- Posted March 27, 2008 by
This iReport is part of an assignment:
Living with autism
Assisted Living for Autistic Adults
MACON, GA -- I have actually considered assisted living. Why, you ask? Well, I was tired of failing. My life was an endless loop of decisions that left me wondering what I'd done wrong and I was physically and mentally growing tired of it.
It wouldn't be a bad idea to have someone that objectively assists me to learn the nuances of social behavior. I am always discovering that I still don't quite get when I'm talking too much or going on about a topic that is of no interest to others. I'm simply making the information right in my head. I don't mean to be a pain. It's frustrating because I wanna just fit in.
Now, I don't need assistance, like, somebody to do stuff for me all the time. Nah, nothin' like that. It would just be nice to have an objective person around to bounce things off of. Enough so that I'm not always self-concious about the way sentences and phrases come out of my mouth. This self-conciousness keeps me from being as vocal as I'd like. That's why I write. It's much easier to say what I feel because I have time to think about it, rehearse it and then say (write) it.

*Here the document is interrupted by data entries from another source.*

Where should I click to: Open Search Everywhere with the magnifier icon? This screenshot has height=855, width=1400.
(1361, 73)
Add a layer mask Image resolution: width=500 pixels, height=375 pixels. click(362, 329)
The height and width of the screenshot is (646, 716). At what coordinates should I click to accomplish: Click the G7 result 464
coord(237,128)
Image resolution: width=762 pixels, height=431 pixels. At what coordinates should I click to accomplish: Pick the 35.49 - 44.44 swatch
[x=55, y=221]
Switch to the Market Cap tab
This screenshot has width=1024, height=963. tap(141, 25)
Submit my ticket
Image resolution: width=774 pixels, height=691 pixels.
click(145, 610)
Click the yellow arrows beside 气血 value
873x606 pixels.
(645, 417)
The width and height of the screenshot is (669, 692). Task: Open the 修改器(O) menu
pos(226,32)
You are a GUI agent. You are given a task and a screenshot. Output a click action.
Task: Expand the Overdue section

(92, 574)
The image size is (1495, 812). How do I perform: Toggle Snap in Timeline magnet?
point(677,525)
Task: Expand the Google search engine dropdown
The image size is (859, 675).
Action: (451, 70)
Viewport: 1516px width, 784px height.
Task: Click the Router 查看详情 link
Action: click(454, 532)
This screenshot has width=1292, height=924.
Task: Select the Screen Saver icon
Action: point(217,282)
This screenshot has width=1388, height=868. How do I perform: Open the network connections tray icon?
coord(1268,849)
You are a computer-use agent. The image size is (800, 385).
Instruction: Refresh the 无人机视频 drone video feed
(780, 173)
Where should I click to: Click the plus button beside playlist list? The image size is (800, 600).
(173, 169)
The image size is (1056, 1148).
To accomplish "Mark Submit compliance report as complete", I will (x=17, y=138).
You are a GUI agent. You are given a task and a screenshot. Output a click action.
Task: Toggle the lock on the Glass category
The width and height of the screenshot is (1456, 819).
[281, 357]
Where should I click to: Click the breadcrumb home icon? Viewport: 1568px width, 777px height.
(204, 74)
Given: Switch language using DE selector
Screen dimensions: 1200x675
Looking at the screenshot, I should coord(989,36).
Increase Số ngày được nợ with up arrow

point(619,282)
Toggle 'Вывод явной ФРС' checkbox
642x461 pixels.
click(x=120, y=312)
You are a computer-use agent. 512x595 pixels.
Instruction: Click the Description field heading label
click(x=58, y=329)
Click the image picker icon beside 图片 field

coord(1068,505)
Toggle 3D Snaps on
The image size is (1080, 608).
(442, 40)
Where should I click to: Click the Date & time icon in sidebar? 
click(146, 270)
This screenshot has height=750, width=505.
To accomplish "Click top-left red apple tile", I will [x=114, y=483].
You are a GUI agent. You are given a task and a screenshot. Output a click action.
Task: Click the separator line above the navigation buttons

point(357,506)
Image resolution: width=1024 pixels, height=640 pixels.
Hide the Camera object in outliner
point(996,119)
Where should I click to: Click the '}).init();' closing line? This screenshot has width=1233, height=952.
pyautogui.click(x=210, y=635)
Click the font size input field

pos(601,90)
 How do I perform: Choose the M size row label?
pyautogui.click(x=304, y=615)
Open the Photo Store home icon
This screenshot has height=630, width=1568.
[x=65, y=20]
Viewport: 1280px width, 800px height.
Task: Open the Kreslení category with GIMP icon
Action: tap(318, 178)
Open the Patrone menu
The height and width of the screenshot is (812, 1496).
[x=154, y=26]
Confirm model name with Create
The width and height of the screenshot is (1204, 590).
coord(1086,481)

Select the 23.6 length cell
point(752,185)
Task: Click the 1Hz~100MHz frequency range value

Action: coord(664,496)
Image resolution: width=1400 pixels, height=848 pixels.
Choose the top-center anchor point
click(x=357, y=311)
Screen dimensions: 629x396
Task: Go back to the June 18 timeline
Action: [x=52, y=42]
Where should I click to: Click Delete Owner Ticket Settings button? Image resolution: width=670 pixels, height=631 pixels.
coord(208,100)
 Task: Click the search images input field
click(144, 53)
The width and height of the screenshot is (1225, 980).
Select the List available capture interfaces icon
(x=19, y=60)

I would hope to learn better how to deal with my financial world, too. I have had many monetary implosions in my life that have not allowed me to maintain any amount of savings. I've always had emergencies of some sort or I simply allowed an ex-spouse to empty the accounts. All in the name of non-confrontation. I know it wasn't smart but, during those intense moments in my life, I was processing way too much information and always in constant sensory overload. In assisted living, I would suspect that those folks would understand this phenomenon and share some skills that would help me to better adjust to relationship stress or financial emergencies. Wish I'd known about this kinda thing a long time ago.
I must admit, I'm a pretty independent guy. I don't really like having anyone around all the time but, it's nice to have an understanding, even skilled, ear to hear what I am really trying to say. Would I consider assisted living now? Yeah, I probably would. I know that I've conquered some huge hurdles just to do what I'm doing today, but, I still can't get a job that pays more than $8 bucks an hour. I was even told by my Labor Department Vet. Rep. that I have a resume full of executive experience from the corporate sector. I know this already. Making it work for me so that I can buy food, pay rent and all the other regular bills people get is something of a mystery to me. I would like to know who's holdn' that key.